Pick up the sermon transcript below where it stops and keep writing it in the same speaker's voice.

Extracted text —
---

Today's readings are:
Ezekiel 2:1-5
Psalm 123
2 Corinthians 12:2-10
Mark 6:1-13
Readings may be found at https://www.lectionarypage.net/YearB_RCL/Pentecost/BProp9_RCL.html
Transcript:
Please join me in a spirit of prayer.
Oh God, we thank you for that amazing grace that brings us home. We give you thanks that your grace makes us whole, and finds us when we most need to be found. In Christ's name we pray. Amen.
Please be seated.
Good morning! Later in the service we're going to sing the hymn "America the Beautiful." I know, not everyone is comfortable with singing a national hymn in church. I respect that discomfort. I have felt it myself. But this hymn was actually written in an Episcopal church. In fact, the church where Tyrone used to work in Newark, New Jersey, Grace Church Newark. Was it the music director who wrote it?
[Director of Music, Tyrone Whiting]: Correct.
[The Rev. Jarrett Kerbel]: All right, so Tyrone should know this hymn well. And a close look at the words may address some concerns. The whole hymn is a plea for God's grace to be bestowed on our nation, and we know that the grace is God's free gift to us, and it's unearned undeserved, and not something we're entitled to by special exceptional status or achievement. And then in verse 2, we sing this really moving line that I'm not sure everybody knows is in the hymn "America, America."

---

Source data —
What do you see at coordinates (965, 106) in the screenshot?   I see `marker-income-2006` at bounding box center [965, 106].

---

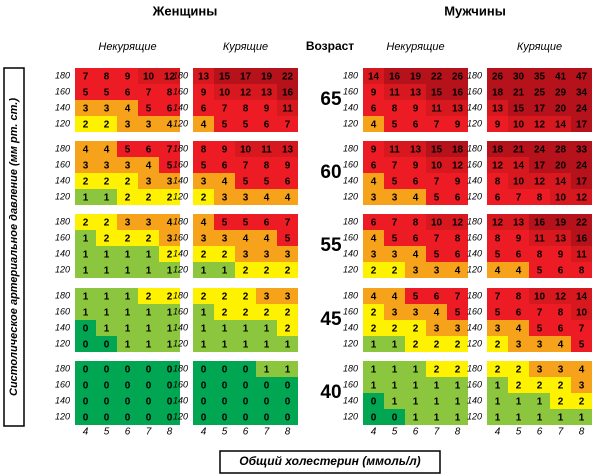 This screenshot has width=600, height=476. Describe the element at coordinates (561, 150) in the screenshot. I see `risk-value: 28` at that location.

---

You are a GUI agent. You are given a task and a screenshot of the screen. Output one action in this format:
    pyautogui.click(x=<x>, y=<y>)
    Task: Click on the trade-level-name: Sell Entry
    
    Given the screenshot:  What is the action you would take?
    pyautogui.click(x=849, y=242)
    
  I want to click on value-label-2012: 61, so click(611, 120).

---

Reply —
"God mend thine every flaw." This really sells the hymn to me, "God mend thine every flaw." The hymn is confessional. It contains a confession. It contains an awareness of our own imperfections.
I don't know about you, but I can feel safe and I can feel more comfortable in a world of ideas, or a system that contains the seeds of its own self-correction and repentance, that has confession as part of its method, a tradition that contains the resources for its own accountability and critique. Our scripture, in fact the whole history of Israel leading up to and including Jesus, contains its own system of self-correction, as evidenced in Ezekiel, the Gospel, and Paul this morning, and it's one reason I trust our faith tradition.
To balance out "America the Beautiful" at the end of the service, we're also going to sing one of my favorite hymns from the UCC hymnal, and I thank my wife for this. I'm pointing up. She's alive, don't worry, she's in Maine. That means she's in Maine. Um, this great hymn by Sibelius, "this is my song, O God of all the nations, this is my song, O God of all the nations." And it reminds us of how people everywhere love their country just like we love ours. They love the blue sky of their countries just as much as we love the blue sky like we have today in ours. And that's how I see this day for me. Our love of country is simply an extension of Jesus's command to love all of our neighbors near and far. It's just when we love a country, it's loving our neighbors in the collective or in the aggregate sense. The question of singing a national hymn or not, balancing it with another hymn or not, reveals a telling ambivalence that we struggle with on this day. I know some won't use the language of love in reference to our country.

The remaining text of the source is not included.